§ What is expected:
In the text on V7 tape device numbers, what does the 0200 bit of the minor device number stand for?

§ Text passage:
◆ ◆ ◆ ◆ ◆ ◆ ◆

/dev/makefile on the V7 distribution tape (or at least the
unpacked image I have that I believe to be same) says:
ht:
/etc/mknod mt0 b 7 64
/etc/mknod mt1 b 7 0
/etc/mknod rmt0 c 15 64
/etc/mknod rmt1 c 15 0
/etc/mknod nrmt0 c 15 192
/etc/mknod nrmt1 c 15 128
chmod go+w mt0 mt1 rmt0 rmt1 nrmt0 nrmt1
According to /usr/sys/dev/ht.c, the minor device
number was used as follows:
minor(dev) & 07 slave unit number
minor(dev) & 070 controller unit number
minor(dev) & 0100 tape …
[View More]density: set == 800 bpi, clear 1600
minor(dev) & 0200 no-rewind flag
It takes some digging in the source code (and the PDP-11
Peripherals Handbook) to understand all this numerology.
In most of the code, minor(dev) & 077 is just treated as
a unit number (fair enough). The use of 0200 appears only
as a magic number in htopen; that of 0100 only as a magic
number in htstart, and that only implied: the test is
not minor(dev) & 0100, but
unit = minor(bp->b_dev) & 0177;
if(unit > 077)

◆ ◆ ◆ ◆ ◆ ◆ ◆

§ Recorded data:
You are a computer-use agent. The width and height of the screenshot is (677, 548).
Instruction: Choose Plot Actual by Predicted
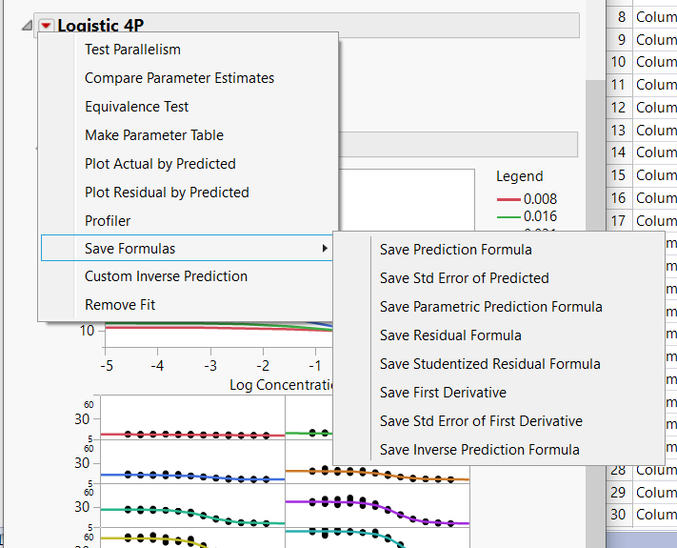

◆ ◆ ◆ ◆ ◆ ◆ ◆

§ Exercise output:
The no-rewind flag.